__ÉNONCÉ__
D'après le texte sur l'exposition « Les Jours sans », dans quelle ville et dans quel lieu cette exposition se déroulait-elle ?

__TEXTE SOURCE__

□ □ □

Alors les vacances ? 5eme épisode, plonger dans un autre temps, ou l’exposition Les jours sans
Il y a quelques mois, j’avais reçu le dossier de presse de l’exposition « Les Jours sans – Alimentation et pénurie en temps de guerre », consacrée à l’alimentation des Français pendant la deuxième guerre mondiale. Malheureusement pour moi, cette exposition se déroulait à Lyon, au CHRD (Centre d’Histoire de la Résistance et de la Déportation), mais elle m’a attirée par ce thème de la relation particulière et centrale de la nourriture durant cette période. Du coup, j’ai profité de l’été pour faire une courte escapade à Lyon. L’exposition est d’ailleurs centrée principalement sur l’expérience vécue dans la région.
Probablement, certains d’entre vous avez des arrière grands-parents, grands-parents, parents selon votre âge qui vous ont raconté leur vécu pendant cette période, qui ont rendu cette période un peu concrète pour vous.
Sinon, il est difficile d’imaginer dans notre monde d’abondance actuel ce qu’ont vécu les personnes pendant ces années, les femmes qui passaient des heures à faire la queue sans forcément de résultat, la faim souvent ressentie sans pouvoir la combler, notamment quand on était adolescent avec des besoins importants, la débrouille pour bricoler des semblants de repas, les ersatz d’aliments, qu’il s’agisse du sucre, du café, remplacé par des mélanges divers (photo ci-dessous), …
La pénurie commence très vite au début de la guerre. Outre le manque bien réel, intense et durable de nourriture, l’organisation du rationnement a mis du temps à se mettre en place, avec notamment les tickets par âge ou métier. Les « J3 » adolescents ou les travailleurs de force ont, c’est logique, vu leurs besoins énergétiques, droit à des rations plus importantes. En théorie, car bien souvent, les femmes font des heures de queue pour trouver des rayons vides…
D’ailleurs, la colère gagne peu à peu devant les difficultés à trouver de quoi se nourrir et d’autant plus quand les personnes apprennent qu’une part non négligeable de l’approvisionnement est destinée aux Allemands (les pommes de terre notamment). Le gouvernement de Vichy est obligé de lâcher du lest à partir de 1941. Il autorise le « marché rose« , consistant à pouvoir recevoir ou aller chercher des colis et provisions alimentaires dans la campagne environnante. Heureux ceux qui avaient dans leur famille ou leurs proches des paysans pourvoyeurs de denrées de première nécessité. Et il tolère le « marché gris » de troc de produits manufacturés contre des denrées alimentaires. Reste illégal le marché noir, mais c’est le plus important, pour ceux qui peuvent y accéder. Par ailleurs, les consignes du pouvoir pouvaient être assez étranges. On apprend par exemple qu’on avait demandé aux boulangers de vendre le pain rassis, le lendemain de sa fabrication, afin de le rendre moins attractif….

□ □ □

__DONNÉES FOURNIES__
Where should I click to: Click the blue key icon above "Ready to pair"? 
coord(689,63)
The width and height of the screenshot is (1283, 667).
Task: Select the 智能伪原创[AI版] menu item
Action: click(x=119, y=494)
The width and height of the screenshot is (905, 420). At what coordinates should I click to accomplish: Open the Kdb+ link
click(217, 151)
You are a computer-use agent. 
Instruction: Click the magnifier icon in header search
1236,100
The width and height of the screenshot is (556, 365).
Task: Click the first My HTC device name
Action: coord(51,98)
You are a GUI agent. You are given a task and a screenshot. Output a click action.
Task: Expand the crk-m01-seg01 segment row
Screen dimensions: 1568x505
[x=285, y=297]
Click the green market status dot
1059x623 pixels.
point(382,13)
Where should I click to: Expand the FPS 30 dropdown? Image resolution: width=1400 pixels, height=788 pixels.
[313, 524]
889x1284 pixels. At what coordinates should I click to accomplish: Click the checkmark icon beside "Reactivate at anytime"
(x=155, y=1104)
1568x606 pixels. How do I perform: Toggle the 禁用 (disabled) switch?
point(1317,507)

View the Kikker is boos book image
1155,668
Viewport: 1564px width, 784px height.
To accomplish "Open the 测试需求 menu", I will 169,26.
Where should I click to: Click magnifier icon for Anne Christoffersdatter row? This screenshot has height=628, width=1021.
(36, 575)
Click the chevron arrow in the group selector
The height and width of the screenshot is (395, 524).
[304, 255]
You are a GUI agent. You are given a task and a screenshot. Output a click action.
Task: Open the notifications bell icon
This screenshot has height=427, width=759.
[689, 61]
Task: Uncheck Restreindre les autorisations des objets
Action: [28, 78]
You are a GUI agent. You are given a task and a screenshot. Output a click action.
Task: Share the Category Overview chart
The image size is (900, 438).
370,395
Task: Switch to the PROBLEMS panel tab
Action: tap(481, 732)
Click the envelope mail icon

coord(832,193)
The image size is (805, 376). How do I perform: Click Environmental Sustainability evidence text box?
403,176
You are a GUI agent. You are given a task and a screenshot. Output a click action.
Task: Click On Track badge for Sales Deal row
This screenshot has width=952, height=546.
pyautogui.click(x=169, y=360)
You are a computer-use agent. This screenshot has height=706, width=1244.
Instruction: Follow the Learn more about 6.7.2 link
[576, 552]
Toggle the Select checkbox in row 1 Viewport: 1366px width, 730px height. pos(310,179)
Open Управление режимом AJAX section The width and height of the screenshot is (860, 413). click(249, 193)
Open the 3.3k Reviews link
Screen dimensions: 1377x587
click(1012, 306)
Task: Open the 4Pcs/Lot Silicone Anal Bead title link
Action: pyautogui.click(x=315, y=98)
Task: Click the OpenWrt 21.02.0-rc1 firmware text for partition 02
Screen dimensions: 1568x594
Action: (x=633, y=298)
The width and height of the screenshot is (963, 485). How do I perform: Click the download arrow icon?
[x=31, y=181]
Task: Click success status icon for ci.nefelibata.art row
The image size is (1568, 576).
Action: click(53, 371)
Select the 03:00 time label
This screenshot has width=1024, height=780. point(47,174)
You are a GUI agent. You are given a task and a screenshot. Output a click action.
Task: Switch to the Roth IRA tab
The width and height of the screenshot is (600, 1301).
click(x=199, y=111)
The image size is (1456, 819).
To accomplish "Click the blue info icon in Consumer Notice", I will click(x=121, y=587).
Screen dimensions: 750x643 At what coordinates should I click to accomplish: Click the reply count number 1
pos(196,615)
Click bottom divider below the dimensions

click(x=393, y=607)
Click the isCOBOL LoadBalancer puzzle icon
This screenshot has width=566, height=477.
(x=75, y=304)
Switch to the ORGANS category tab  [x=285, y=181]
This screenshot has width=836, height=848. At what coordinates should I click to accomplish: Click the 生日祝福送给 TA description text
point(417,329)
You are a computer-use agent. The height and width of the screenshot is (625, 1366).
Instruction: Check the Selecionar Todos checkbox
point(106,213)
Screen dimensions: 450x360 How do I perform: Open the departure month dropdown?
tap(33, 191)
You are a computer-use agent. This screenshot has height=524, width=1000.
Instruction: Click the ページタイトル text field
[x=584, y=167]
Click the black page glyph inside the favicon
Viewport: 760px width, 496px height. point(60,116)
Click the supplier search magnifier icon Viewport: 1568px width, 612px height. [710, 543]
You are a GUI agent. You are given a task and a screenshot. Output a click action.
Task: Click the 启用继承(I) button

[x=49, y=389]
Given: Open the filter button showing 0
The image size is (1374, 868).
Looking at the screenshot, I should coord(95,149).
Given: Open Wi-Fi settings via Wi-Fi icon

□ □ □

__CORRIGÉ__
Elle se déroulait à Lyon, au CHRD (Centre d'Histoire de la Résistance et de la Déportation).